# Recommendations for a DSLR camera



## cousma (Mar 7, 2018)

Hello,

I am new to the site and ready to get in the world of photography.
I am a beginner in photography and i am looking to buy my first DSLR. I have looked for entry level models and i like Canon EOS 200D and Canon EOS 750D. My budget is 500£. 
Which models would you recommend? I would be interested also in packages like camera body + extra lens+memory card+tripod

Thank you.


----------



## jaomul (Mar 7, 2018)

Both solid cameras. Go to a shop and pick them up etc and that may help you decide. Your in the UK? Where do you intend to buy?


----------



## cousma (Mar 7, 2018)

I will buy from amazon or ebay or an online shop, whichever gives me the best price. i am in the UK yes.


----------



## jaomul (Mar 7, 2018)

Have a look @ Hdew cameras online. They generally have good kit bargains. What will you mainly use your camera for (type of photos, video etc)?


----------



## cousma (Mar 7, 2018)

I will use it to take photos more when i travel.


----------



## vin88 (Mar 7, 2018)

welcome to the forum.   vin


----------



## Steve-b (Mar 9, 2018)

I am also looking for my first DSLR however I cannot find the 200d or 750d within your price range complete with lense and bag...


----------



## Steve-b (Mar 9, 2018)

personally I am at a cross roads as I am looking at a similar budget however I have found a few good deals on the canon 1300d at below £300 with the kit lense, my question is do I pay the extra for the canon 2000d or Nikon d3400, both of these feature an increase to 24mp however the Nikon also reaches iso25600 I believe


----------



## jaomul (Mar 9, 2018)

I would not worry about iso 25600, you likely won't be using it even if it says you can. 

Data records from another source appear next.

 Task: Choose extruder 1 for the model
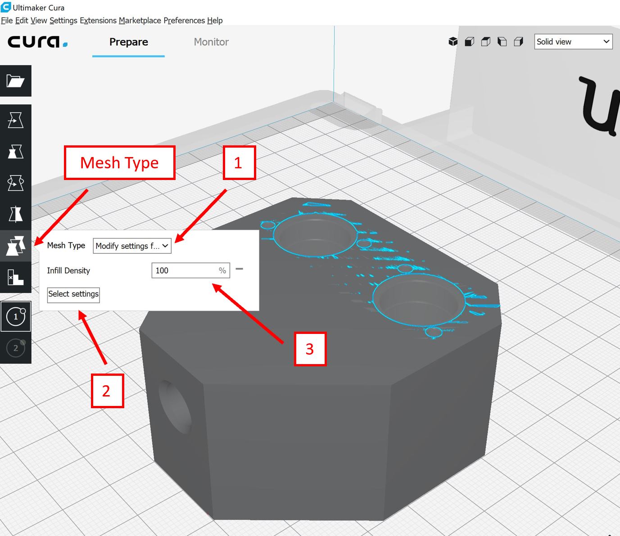[x=16, y=316]
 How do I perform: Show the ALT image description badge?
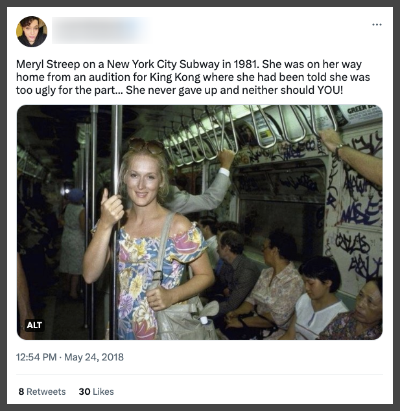tap(34, 326)
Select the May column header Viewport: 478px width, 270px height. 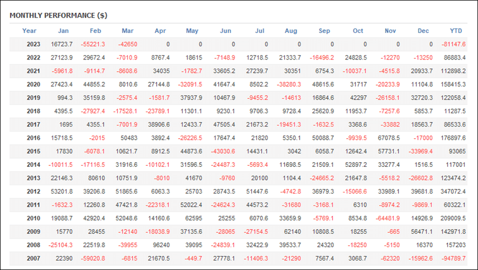(x=192, y=31)
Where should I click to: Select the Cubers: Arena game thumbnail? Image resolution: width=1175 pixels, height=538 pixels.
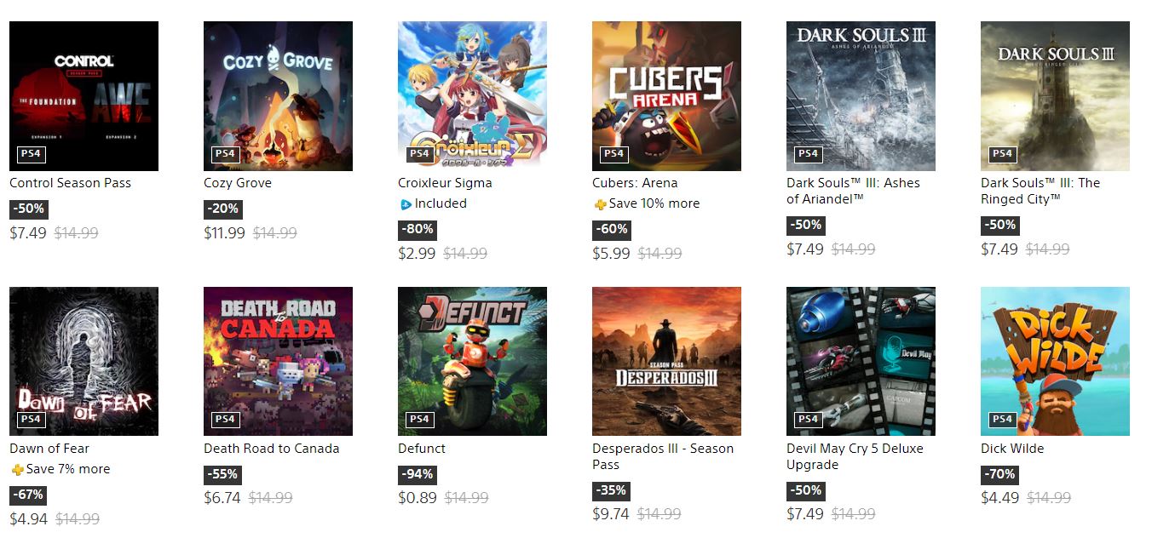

Any new dslr is very capable. There have been sensor improvement over the last while, so I would if I was buying a system try and get one with that systems latest chip. The Nikon 24mp cameras are very good imagers, I believe canons 24mp ones are an improvement over previous ones such as the one used in the 1300d. 

This doesn't mean the 1300d is not a good capable imager.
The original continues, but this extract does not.